Uma esquerda liberal que pouco se afasta da renovada direita liberal.
Mais ou
menos nessa mesma época, Hayek servia de inspiração para outro ícone
político-intelectual. Dessa vez, da direita: Margaret Thatcher. A partir dos
anos 1970, o Welfare State tinha dado sinais de crise. Nos países mais ricos,
ocorre uma crise fiscal por causa do excesso de gastos públicos. A economia
extremamente regulamentada também cria dificuldades ao empreendedorismo. Diante
destas circunstâncias, ele torna-se insustentável, por suas formas de
regulação, organização e controle da reprodução social. É neste contexto de
crise do Estado de bem-estar social, que ideias liberais clássicas na economia
voltam à tona, com o rótulo de “neoliberalismo”, apoiado principalmente nas ideias
da Escola Austríaca e na Escola de Chicago.
O
governo mais emblemático e que levou a hegemonia das ideias neoliberais foi o
de Margaret Thatcher, primeira-ministra da Grã-Bretanha entre 1979 e 1990. Para
combater a alta inflacionária, Thatcher elevou os juros e cortou gastos do
governo. Nos anos seguintes, comprou brigas com interesses sindicais e
corporativos, flexibilizando leis trabalhistas. Ela também era uma defensora
das liberdades individuais. Thatcher tinha votado favorável a legalização do
aborto.
Esse
desmonte do Estado de Bem-Estar Social levou a renovação da social-democracia,
que se tornou uma espécie de terceira via: inspiração liberal-social,
defendendo uma economia mista com alguns princípios de liberdade econômica
(privatizações com muitas regulações) e progressista nos assuntos culturais.

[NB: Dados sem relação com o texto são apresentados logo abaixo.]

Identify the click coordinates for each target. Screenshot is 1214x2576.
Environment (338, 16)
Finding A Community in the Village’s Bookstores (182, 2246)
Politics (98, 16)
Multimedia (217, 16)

Exemplos de governos de terceira-via: Bill Clinton nos Estados Unidos, Tony
Blair no Reino Unido, FHC no Brasil, Felipe Gonzáles na Espanha.
Esquerda
e direita se aproximam. Ambas falam em nome da liberdade, das lutas culturais,
contra qualquer noção de realidade, contra a unidade do real. Discordam aqui e
acolá em questões econômicas e na extensão das medidas sociais. No Reino Unido,
quem legalizou o “casamento gay” (um “tapume” linguístico que tem como
consequência a desestruturação da unidade da família) foi o Partido
Conservador, liderado por David Cameron. Na Alemanha, direita e esquerda
governam juntos, liderados pelas “mãos-de-ferro” de Merkel. As disputas entre
direita e esquerda estão muito mais no campo dos discursos do que das práticas
políticas e culturais. A esquerda, mesmo a mais radical, tornou-se liberal. Ela
pede por liberdade individual tanto quanto a direita, apenas em dimensões
diferentes e em ângulos dispares por sua formação histórica.
Então,
se não há mais pluralidade e a difusão das opiniões foram dissolvidas, o que
está no lugar? O poder integrado ou aquilo que podemos chamar de Estado
socializante. Debord afirma que o poder integrado é a junção do poder
concentrado com o poder difuso. Como um radical de esquerda, Debord não pôde
observar que a democracia liberal não desapareceu, no entanto, a sua substância
baseada na ideia de libertação diante dos céus e dos outros homens só poderia
se transformar em tirania. O poder concentrado é incorporado a essa democracia
liberal, tornando-se ela mesmo a antiga nomenclatura autoritária, mas de
maneira multifacetada, fragmentada e praticamente invisível.
O
coração do poder integrado, para Debord, mora na incontestabilidade absoluta
que a noção de meios e interesses adquiriu dentro do conceito de cultura e
natureza. Neste sentido, o poder integrado é globalista por excelência.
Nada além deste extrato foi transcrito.